Я героичней собственного героизма, Юлиан.
Я изменю им и останусь с тобой.
Да измени ты хоть не только друзьям,
но и самой себе, и истине,
- ты не узнаешь, что я буду делать.
- Какое право ты имеешь мне не говорить?
- Имею, и все. - И что это даст тебе?
Хотя бы то, что - тра-ля-ля -
ты будешь плакать и страдать.
Да, тра-ля-ля, я именно
и буду плакать и страдать.
Ничего... Затерянный листок...
Скрип двери...
Хрюканье вдали...
Что это значит, Юлиан?
Что это значит?
Ну, не реви, зануда.
Ладно, я поеду с тобой писать на стену.
Я слышал, сын наш собирался
отправиться в Берлин
- с этими студентами-коммунистами.
- В конце концов, он не поехал.
- Но как ему такое пришло в голову?
- Это все Ида.
- Но ведь Иде 17 лет. - Ну да.
А Юлиану - 25. И он ждет...
- Но он со мною или против меня?
- Поди пойми?
Времена Гросса и Брехта вовсе не прошли.
И Гросс вполне бы мог изобразить меня
печальным боровом, а тебя -
печальною свиньей.
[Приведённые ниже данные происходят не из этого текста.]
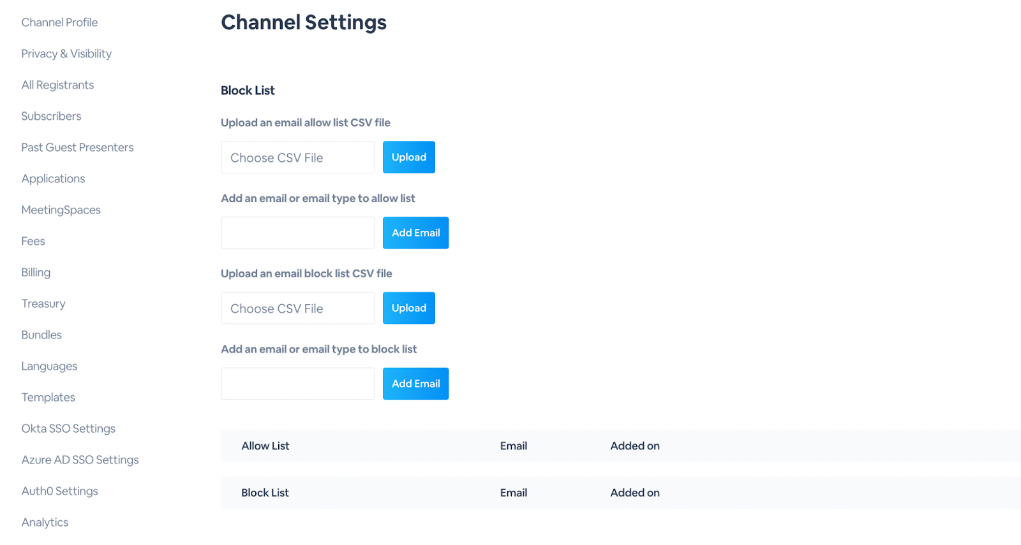The width and height of the screenshot is (1021, 545).
Task: Navigate to MeetingSpaces
Action: point(61,210)
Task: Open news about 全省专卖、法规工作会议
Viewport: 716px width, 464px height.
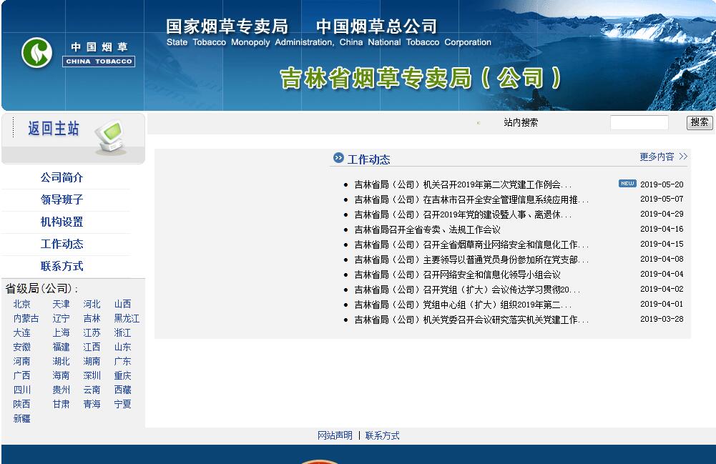Action: click(427, 229)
Конечно, за столом,
и чтобы на коленях
у меня сидела секретарша,
а ты держала бы в руках хреновину шофера.
А Брехт мог сделать нас отрицательными
героями в пьесе, где положительны бедняки.
Чего ждет Юлиан - чтобы
разжиреть, как боров, самому?
Чтобы делать беднякам подарки,
кружась с ними в тирольском танце?
Или, напротив,
чтобы обозвать меня боровом?
А меня - свиньей?
Ну, ты занимался этим своим делом,
пока я была в Берлине?
Ида, я хочу сделать тебе предложение.
Каким ты странным тоном
говоришь - совсем как мой.
Ну, делай, Юлиан.
Я хочу тебя поцеловать.
Поцеловать? О, Юлиан,
ты не представляешы, как я рада.
Мне захотелось танцевать, петь,
прыгать, как щенок, и бить в ладоши!
Моя радость - ярче звезд, ярче солнца!
Кому мне выразить ее? Кому излить душу?
Кого благодарить, когда я плачу и смеюсь?
И все же, Юлиан,
я не позволю себя поцеловать.
- Ладно, как все прошло в Берлине?
- В Берлине - хорошо.
И что за лозунг
был написан на твоем плакате?
Так, ничего особенного - "Долой Бога!"
- Разве это важно для тебя?
- Но для тебя ведь это очень важно.
Я не знаю.
Так что же наш поцелуй?
Ида, почему ты не желаешь,
чтобы я тебя поцеловал?
Юлиан, мое достоинство...
Это какое, тра-ля-ля?
Не женское, не девичье,
а свободного человека, тра-ля-ля.
Но раз ты любишь меня, ты свободна.
Я вольна не дать себя поцеловать.
Чудовищно страдая, тра-ля-ля.
- Ну сжалься, Ида! - Нет!
Ни за что?
Ни за что?
- Позволю, если ты признаешься...
- Признаюсь, что я делал, пока ты?..
- Да, что ты делал, пока я была там.
- Что и всегда, когда остаюсь один.
Очень нужно мне пускать змеев
над здешними виллами.
Но что?
Мне 25 лет и 5 месяцев.
И знаешь, я ни разу
не целовался с женщиной!
Что? Вот это да!
При всем своем пацифизме и
неприязни к Германии богачей,
при всем антиклерикализме
и культе свободной любви,
при всем, что объединяет меня с тысячами
самых прогрессивных молодых людей мира,
позволь мне, Юлиан, не посмеяться даже,
а просто возмутиться.
Нет, ты должна смеяться до изнеможения.
Я хотел бы, как эсэсовец,
замучить тебя своим секретом!
- Давай, целуй меня. - Теперь уж нет.
Но почему? Не видишь -
тра-ля-лера - я сдалась.
А ты не видишь, что желание поцеловать
тебя переросло в желание тебя убить?
Думаешь, я не найду ответа и на это?
- Ты спрашиваешь меня? - Ну, я-то знаю.
- Я не поцелую и не убью
тебя, потому что люблю... - Кого?
Объекта нет. Есть лишь моя любовь.
Милая морская свинка, ты свободна.
Последний гнусный опыт завершен.
Вот он. Как распятый Христос.
- Он нас не узнает?
- Кто знает? Не разберешь.
- Не смотрит.
- Смотрит в пустоту, все время вверх.
- И не двигается? - Ни на сантиметр.
С августа так и лежит по стойке "смирно".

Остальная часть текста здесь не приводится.